Jaden Smith in skirts for various campaigns
(image credits to youtube.com)
Fashion has been crossing these lines for years and we have seen genders appropriating opposing styles since the ‘30s when menswear came into fashion for women during wartime years. But showing these both gender’s lines together truly allowed us to consider the distinct differences (or lack thereof) between the two. Materials and fabrics are the same, cuts are uncannily similar, and accessories are fluid. Many designers are also choosing to show these collections using androgynous models, further blurring the line between male and female.
Raf Simons puts this androgyny to great use as he was the first to have a combined men and women’s show for Calvin Klein. As Simons began as a designer of men’s fashions, he used that knowledge and incorporated previous stylistic choices into creating clothing for both genders with feminine edges. Men and women were both in suits with blazers, sheer tops exposing nipples, and varsity stripe motifs.
Raf Simons Calvin Klein Collection F/W 2017
(photo credit to elle.com)
Simons is one of the many designers using the runway to freely express the fact that men’s and women’s clothes can be interchangeable, but some designers are taking it to the next level and creating fully genderless designs. Offering a place in the industry for those who don’t find themselves confined by gender or simply do not want to abide by the norms, these labels have paved the way for this movement and have even prompted the Council of Fashion Designers of America to add a “unisex/non-binary” category to the NYFW calendar.
One of these labels in particular is blurring these lines in a big way; Becca McCharen- Tran and her swimwear brand Chromat are aiming to make shopping less alienating by not using exclusionary language in regards to gender, making everyone feel welcome. She knows that being in a swimsuit can make one feel vulnerable, and wants to be sure that her brand has plenty of options for people from all walks of life, allowing them feel empowered in one of their pieces. The Phluid Project is also a game changer in retail space; Rob Smith recognizes that it is not a comfortable experience for those who want to shop in departments that don’t fit their appeared gender and began this project to combat that. He created the shop as a space for people who want to view fashion in a safe environment, exploring boundaries. He wants to eliminate gender expression and the concept that fashion or makeup should define your gender as he feels the practice is outdated.

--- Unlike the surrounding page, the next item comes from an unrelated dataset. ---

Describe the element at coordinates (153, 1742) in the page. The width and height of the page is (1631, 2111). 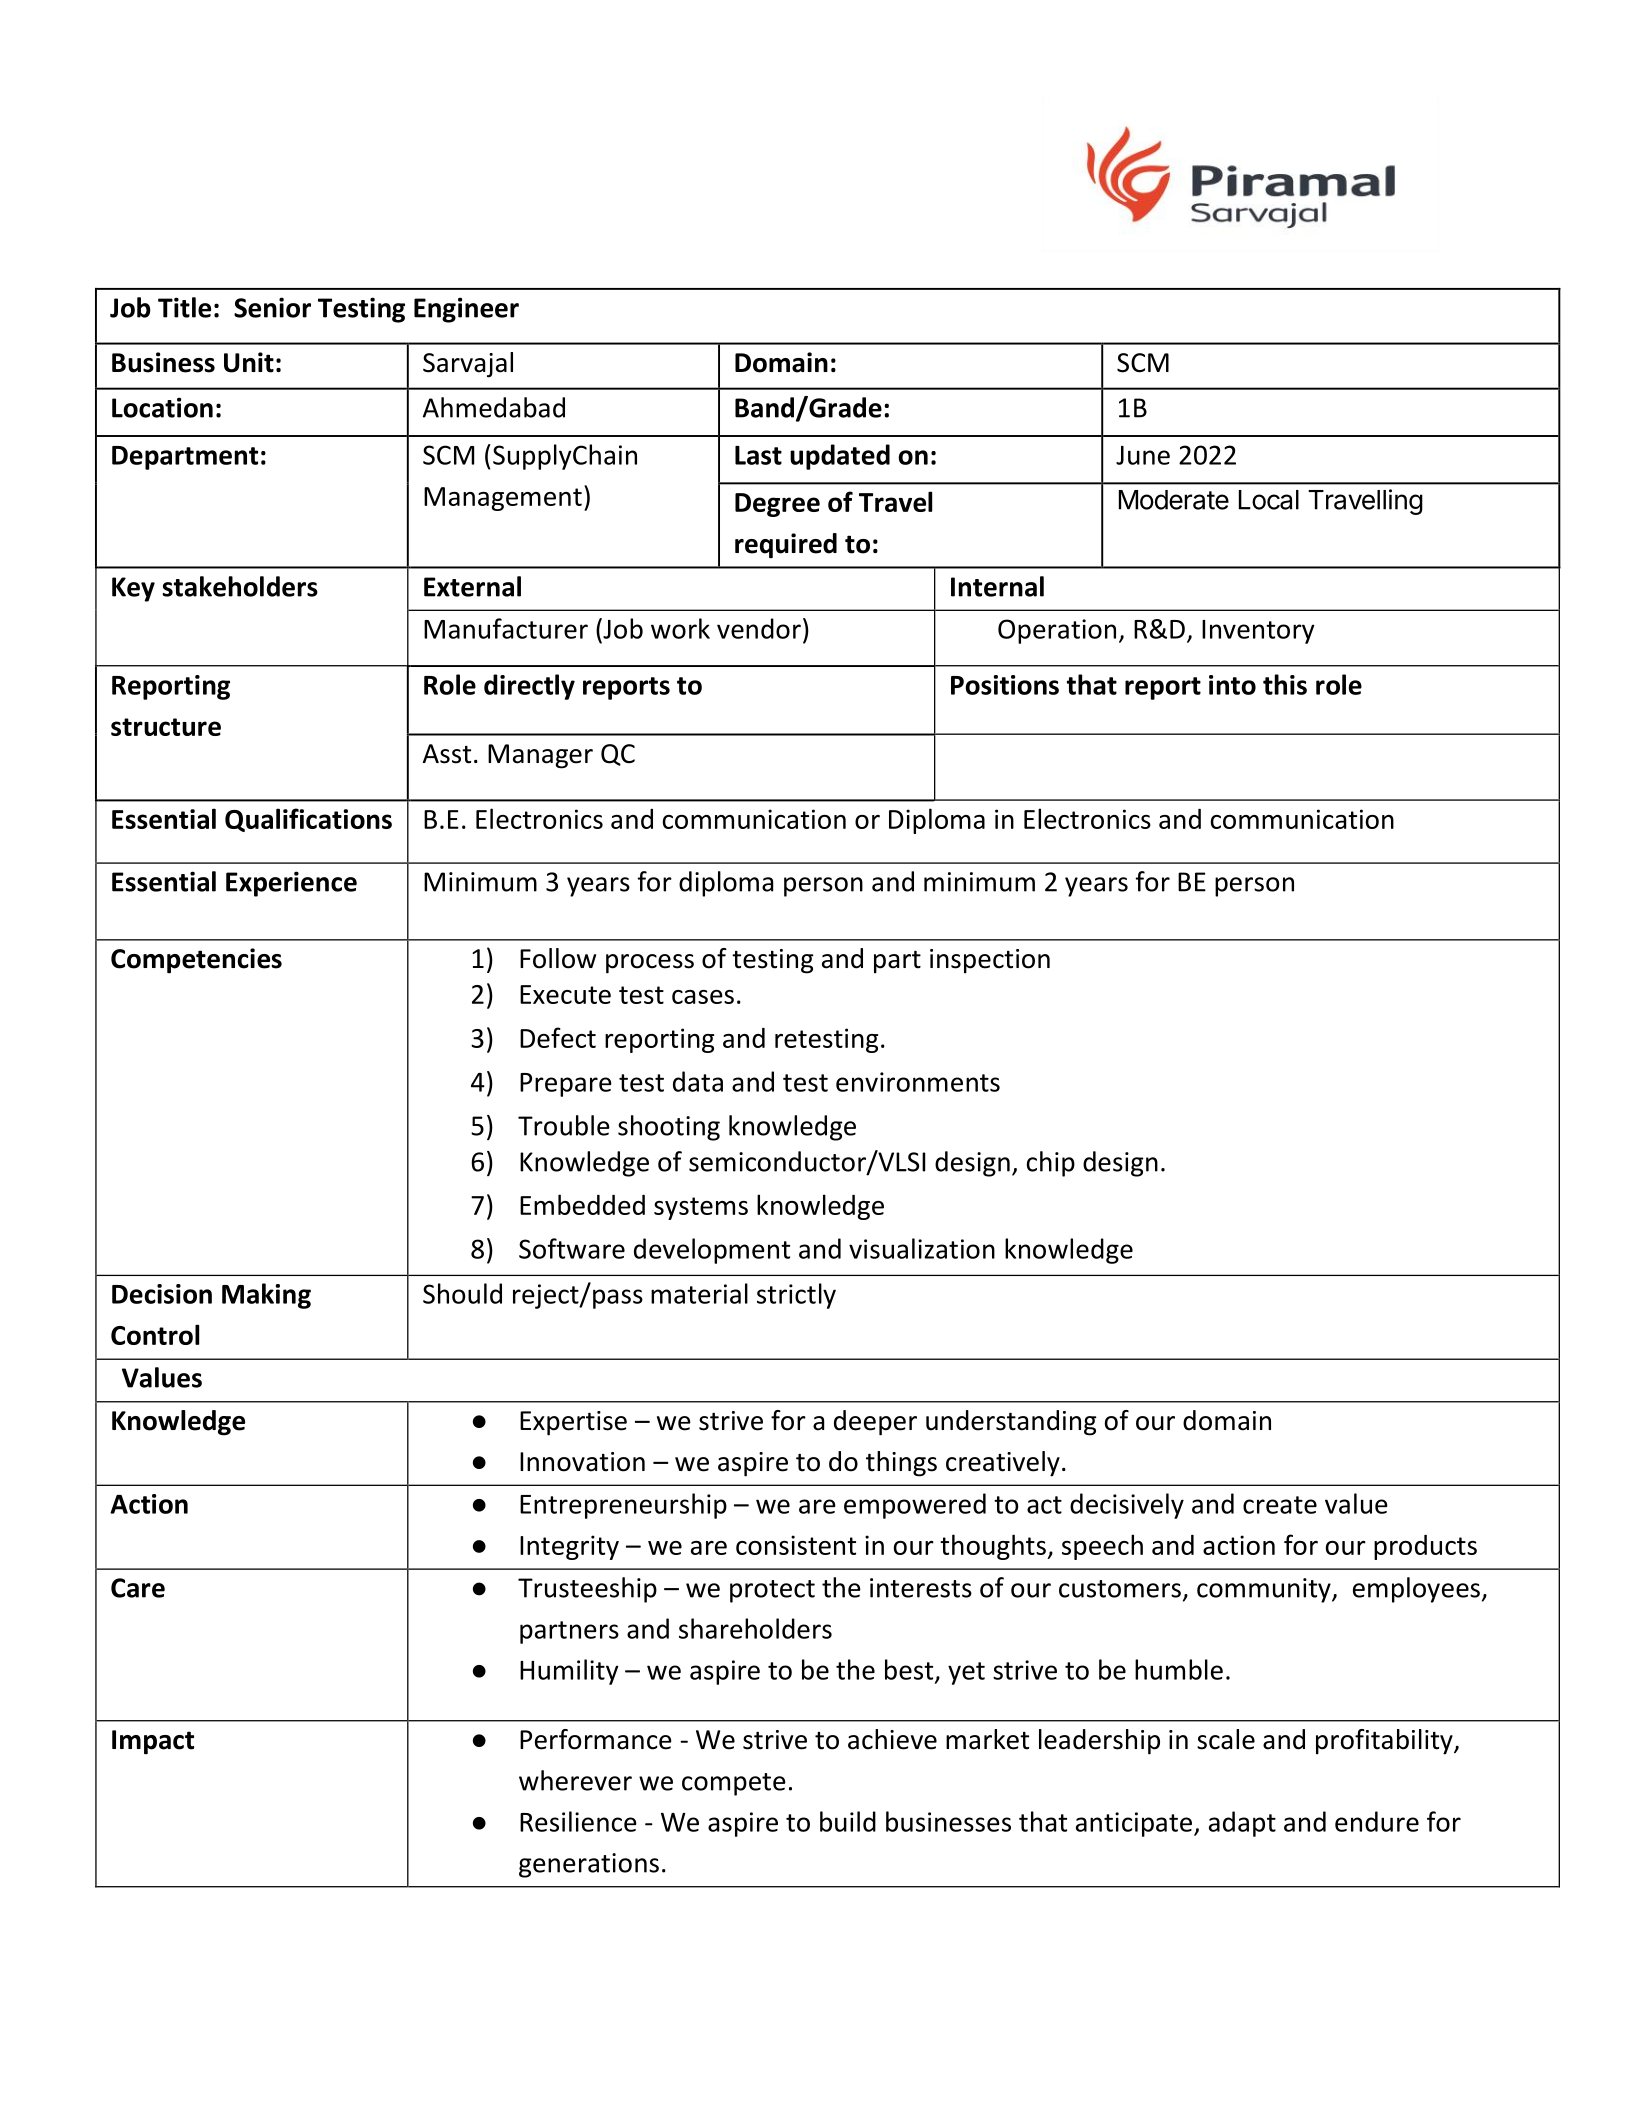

An Instagram post from Chromat displaying gender neutral swimwear
(photo credit to highsnobiety.com)
This trend has also made its way into the jewelry market as many people are now buying gender neutral pieces; it is now about the question “what does wearing this piece say about me?” rather than “was this piece made for me?” As more men are opting to wear jewelry, they are commonly choosing pieces that are characteristically more ‘feminine’. This new engagement takes them away from the traditional watches and cufflinks, moving more towards rings and bracelets that express their personalities. As we proceed towards acceptance of all and true freedom of expression, restrictions in the jewelry industry are truly breaking down.
To conclude this discussion, I want to leave you with a quote from Gypsy Sport Founder, Rio Uribe, as you consider this move towards unification: “All clothes are gender neutral. It’s really about who’s wearing the garments and how they gender themselves. I love when a piece can be worn by anyone, whether they are cis, trans, male-, female-, or non-binary-presenting. Personally, I think that if kids weren’t told that blue jeans are for boys and pink dresses are for girls, then we would all be dressed as our true selves. So I design for people who think like me, who are themselves regardless of society’s expectations and regardless of what section of a clothing store they like to shop in.” Here at Talkingfashion, we believe that style is genderless and seeing these ideas being reflected on runways brings us great excitement. Always remember-- wear what you love, everyday!